Tissue culture studies of demyelinating disease: a critical review.

作者信息

Seil F J

出版信息

Ann Neurol. 1977 Oct;2(4):345-55. doi: 10.1002/ana.410020417.

Abstract

Tissue culture studies of human and experimental demyelinating diseases have demonstrated that sera from patients with multiple sclerosis reversibly demyelinate central nervous system cultures. Similar changes are evoked by sera from animals with experimental allergic encephalomyelitis induced by inoculation with whole central nervous system tissue but not by encephalitogenic myelin basic protein. Sera and buffy coat or lymph node cells from humans with idiopathic polyneuritis and animals with experimental allergic neuritis demyelinate cultures of peripheral nervous system tissue. While these studies have contributed to speculations about pathogenetic mechanisms of demyelinating diseases, including the role of both circulating antibodies and delayed hypersensitivity factors, a number of important questions remain unanswered. Among these are the identity of the antigens that evoke antimyelin antibodies and the precise relationship of serum or cellular antimyelin factors to the pathogenesis or clinical course of the demyelinating diseases.

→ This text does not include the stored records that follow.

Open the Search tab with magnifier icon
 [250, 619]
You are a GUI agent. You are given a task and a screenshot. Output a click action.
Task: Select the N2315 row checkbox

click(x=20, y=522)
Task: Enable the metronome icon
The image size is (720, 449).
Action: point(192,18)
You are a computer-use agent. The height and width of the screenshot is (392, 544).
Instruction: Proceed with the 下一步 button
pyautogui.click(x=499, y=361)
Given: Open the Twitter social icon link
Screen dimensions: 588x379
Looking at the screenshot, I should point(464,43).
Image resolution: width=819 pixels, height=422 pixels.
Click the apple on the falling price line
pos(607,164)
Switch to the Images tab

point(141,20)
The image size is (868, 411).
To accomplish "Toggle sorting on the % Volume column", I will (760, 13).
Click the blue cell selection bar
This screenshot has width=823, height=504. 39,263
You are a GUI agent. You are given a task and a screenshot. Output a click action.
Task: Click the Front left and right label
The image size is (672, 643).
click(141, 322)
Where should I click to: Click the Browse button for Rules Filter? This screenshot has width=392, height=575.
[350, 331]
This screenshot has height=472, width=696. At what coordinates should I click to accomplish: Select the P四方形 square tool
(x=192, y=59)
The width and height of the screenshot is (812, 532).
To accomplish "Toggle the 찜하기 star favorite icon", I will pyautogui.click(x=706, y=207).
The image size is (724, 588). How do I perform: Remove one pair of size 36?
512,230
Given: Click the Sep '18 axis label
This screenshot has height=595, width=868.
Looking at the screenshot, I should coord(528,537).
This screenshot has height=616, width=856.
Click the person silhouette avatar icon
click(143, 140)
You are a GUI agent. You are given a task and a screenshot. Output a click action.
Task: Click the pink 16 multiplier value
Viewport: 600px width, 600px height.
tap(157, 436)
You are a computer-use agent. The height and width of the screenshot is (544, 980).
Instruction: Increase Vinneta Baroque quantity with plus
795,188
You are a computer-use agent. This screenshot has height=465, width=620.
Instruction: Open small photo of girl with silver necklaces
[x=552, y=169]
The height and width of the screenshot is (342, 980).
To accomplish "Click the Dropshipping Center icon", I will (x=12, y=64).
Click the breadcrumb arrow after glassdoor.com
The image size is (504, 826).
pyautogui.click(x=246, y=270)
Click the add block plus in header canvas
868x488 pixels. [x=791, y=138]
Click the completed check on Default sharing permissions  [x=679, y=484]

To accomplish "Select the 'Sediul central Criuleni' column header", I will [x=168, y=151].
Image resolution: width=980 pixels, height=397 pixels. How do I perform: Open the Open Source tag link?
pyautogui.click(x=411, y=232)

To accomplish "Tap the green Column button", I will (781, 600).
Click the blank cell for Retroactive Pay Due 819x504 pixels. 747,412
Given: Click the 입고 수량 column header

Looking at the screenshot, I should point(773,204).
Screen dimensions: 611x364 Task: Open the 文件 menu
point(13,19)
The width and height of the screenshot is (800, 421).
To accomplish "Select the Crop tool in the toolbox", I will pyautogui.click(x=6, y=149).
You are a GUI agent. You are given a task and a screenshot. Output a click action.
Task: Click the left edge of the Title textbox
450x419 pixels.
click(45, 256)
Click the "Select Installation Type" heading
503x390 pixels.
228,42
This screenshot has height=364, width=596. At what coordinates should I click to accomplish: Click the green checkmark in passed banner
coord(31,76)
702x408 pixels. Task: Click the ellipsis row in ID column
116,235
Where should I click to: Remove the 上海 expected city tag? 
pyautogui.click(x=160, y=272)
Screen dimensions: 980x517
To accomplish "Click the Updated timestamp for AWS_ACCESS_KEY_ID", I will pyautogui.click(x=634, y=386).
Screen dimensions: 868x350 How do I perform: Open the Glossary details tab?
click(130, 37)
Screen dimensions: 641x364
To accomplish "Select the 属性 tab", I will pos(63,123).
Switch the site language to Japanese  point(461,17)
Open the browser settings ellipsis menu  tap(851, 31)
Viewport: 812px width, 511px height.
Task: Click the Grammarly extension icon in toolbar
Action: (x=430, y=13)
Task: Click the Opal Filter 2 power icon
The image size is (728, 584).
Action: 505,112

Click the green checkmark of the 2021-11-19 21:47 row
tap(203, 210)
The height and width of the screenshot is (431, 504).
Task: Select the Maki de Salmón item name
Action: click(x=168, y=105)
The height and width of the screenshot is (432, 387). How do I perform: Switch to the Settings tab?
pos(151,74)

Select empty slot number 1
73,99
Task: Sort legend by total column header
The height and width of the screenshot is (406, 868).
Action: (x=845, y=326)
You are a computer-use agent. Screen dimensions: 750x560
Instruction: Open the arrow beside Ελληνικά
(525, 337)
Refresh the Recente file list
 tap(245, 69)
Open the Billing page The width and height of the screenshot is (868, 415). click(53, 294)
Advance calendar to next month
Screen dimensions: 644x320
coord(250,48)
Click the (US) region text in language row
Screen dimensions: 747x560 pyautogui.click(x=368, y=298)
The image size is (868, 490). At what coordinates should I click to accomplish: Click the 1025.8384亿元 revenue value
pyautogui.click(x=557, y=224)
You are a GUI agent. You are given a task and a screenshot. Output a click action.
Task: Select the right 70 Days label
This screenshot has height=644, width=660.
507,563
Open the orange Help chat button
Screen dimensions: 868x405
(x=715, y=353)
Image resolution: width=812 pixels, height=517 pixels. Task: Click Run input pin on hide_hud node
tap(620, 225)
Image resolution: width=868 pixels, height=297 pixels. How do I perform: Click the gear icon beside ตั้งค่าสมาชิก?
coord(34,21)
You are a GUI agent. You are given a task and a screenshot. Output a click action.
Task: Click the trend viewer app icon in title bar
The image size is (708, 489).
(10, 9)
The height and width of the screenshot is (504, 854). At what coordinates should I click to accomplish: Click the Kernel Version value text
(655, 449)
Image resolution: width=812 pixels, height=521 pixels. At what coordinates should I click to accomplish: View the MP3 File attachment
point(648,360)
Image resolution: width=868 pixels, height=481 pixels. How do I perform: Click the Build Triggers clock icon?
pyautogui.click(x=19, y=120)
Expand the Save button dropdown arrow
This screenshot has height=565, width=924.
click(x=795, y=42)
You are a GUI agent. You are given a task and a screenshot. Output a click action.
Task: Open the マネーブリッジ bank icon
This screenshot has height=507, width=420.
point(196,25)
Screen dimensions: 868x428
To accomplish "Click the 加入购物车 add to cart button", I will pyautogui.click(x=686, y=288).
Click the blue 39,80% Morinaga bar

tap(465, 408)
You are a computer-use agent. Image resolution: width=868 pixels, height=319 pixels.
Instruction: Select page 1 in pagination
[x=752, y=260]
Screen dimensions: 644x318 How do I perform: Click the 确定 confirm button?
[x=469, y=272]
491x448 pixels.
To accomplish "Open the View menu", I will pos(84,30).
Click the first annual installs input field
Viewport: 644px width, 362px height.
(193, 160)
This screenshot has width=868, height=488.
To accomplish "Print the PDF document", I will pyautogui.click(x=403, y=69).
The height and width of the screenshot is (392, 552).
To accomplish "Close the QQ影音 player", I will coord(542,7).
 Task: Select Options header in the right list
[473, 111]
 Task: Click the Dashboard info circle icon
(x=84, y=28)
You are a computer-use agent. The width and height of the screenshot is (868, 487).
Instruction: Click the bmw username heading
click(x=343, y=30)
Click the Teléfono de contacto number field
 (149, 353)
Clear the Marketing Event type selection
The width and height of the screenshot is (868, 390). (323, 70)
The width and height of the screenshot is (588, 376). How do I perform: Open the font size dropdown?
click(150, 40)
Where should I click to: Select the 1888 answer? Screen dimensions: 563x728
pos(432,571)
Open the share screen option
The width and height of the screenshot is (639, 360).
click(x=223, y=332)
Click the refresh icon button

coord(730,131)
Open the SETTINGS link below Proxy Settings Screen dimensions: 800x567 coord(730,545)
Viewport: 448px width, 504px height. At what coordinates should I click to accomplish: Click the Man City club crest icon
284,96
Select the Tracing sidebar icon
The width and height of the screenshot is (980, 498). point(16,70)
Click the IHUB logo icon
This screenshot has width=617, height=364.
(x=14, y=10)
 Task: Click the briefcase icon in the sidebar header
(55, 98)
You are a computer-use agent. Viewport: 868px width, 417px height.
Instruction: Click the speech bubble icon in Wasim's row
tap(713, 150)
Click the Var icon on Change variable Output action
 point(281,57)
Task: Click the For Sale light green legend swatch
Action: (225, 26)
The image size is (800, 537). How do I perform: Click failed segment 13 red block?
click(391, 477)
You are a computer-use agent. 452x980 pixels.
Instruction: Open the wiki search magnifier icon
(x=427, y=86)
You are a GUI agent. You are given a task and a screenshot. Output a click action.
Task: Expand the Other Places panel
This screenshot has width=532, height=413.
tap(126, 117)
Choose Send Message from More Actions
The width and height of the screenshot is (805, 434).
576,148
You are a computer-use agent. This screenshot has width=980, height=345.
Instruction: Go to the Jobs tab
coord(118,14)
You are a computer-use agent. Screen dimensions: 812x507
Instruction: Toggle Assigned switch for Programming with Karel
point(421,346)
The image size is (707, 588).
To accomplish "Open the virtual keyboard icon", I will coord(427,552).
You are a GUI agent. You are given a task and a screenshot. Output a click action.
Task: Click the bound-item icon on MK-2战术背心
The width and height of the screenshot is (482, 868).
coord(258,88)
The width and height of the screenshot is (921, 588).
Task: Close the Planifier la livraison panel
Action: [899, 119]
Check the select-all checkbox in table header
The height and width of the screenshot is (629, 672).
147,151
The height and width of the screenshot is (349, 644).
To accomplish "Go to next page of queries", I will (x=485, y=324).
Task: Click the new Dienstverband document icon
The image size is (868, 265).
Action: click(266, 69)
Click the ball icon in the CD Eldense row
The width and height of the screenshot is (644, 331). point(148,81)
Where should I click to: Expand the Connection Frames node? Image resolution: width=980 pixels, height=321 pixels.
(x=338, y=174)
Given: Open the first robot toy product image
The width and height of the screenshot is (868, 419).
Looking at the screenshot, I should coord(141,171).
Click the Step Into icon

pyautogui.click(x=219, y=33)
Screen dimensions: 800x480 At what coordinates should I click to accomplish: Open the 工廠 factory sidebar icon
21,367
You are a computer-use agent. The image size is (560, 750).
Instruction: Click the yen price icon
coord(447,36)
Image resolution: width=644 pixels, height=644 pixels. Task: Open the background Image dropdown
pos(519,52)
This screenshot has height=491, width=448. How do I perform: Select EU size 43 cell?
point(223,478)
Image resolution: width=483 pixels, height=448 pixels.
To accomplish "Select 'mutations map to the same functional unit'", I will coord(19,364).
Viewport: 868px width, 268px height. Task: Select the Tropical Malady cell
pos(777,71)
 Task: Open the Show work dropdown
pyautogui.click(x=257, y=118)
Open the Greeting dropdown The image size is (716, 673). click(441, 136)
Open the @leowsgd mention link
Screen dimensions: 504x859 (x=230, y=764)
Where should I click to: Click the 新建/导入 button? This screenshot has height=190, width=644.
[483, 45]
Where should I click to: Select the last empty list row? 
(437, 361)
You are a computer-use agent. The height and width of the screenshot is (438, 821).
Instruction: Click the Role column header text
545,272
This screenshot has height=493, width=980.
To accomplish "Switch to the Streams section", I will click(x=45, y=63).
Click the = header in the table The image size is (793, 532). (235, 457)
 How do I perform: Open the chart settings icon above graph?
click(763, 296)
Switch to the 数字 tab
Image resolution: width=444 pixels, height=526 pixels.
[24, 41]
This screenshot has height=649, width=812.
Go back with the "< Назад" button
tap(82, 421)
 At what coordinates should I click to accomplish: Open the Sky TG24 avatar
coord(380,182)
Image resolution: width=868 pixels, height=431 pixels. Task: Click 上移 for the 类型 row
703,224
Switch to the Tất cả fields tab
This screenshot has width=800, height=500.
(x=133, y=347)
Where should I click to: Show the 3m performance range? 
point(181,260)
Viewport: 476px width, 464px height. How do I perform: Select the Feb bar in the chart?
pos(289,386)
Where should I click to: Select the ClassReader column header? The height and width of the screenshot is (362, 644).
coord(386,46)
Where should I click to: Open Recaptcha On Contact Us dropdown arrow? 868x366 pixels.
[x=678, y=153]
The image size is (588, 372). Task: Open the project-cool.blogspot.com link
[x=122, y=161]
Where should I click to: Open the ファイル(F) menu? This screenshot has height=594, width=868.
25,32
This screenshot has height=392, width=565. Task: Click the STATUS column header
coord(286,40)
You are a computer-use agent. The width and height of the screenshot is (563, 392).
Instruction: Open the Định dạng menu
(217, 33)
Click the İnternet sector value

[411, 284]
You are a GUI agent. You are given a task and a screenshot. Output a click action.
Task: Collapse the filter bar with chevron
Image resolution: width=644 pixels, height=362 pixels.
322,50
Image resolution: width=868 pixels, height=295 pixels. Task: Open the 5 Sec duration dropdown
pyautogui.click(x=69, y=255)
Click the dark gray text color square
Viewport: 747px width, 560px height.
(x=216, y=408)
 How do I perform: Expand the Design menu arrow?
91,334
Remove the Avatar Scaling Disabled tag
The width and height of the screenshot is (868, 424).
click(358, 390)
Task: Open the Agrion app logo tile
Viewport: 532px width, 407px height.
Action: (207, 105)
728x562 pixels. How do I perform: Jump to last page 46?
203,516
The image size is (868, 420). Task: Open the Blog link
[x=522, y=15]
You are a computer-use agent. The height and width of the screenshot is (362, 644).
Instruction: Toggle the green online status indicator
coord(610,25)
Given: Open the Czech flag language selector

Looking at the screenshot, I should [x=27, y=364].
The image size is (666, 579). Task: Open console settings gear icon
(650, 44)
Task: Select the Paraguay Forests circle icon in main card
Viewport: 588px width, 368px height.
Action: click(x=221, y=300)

Further studies with this technique may provide more complete information about the role of immunological events in induction of disease.

摘要

对人类和实验性脱髓鞘疾病的组织培养研究表明,多发性硬化症患者的血清可使中枢神经系统培养物发生可逆性脱髓鞘。接种全中枢神经系统组织诱导的实验性变应性脑脊髓炎动物的血清也会引起类似变化,但致脑炎的髓鞘碱性蛋白则不会。特发性多神经炎患者以及实验性变应性神经炎动物的血清、血沉棕黄层或淋巴结细胞会使周围神经系统组织培养物发生脱髓鞘。虽然这些研究有助于推测脱髓鞘疾病的发病机制,包括循环抗体和迟发型超敏反应因子的作用,但仍有许多重要问题未得到解答。其中包括引发抗髓鞘抗体的抗原的身份,以及血清或细胞抗髓鞘因子与脱髓鞘疾病的发病机制或临床病程的确切关系。使用该技术进行的进一步研究可能会提供关于免疫事件在疾病诱导中的作用的更完整信息。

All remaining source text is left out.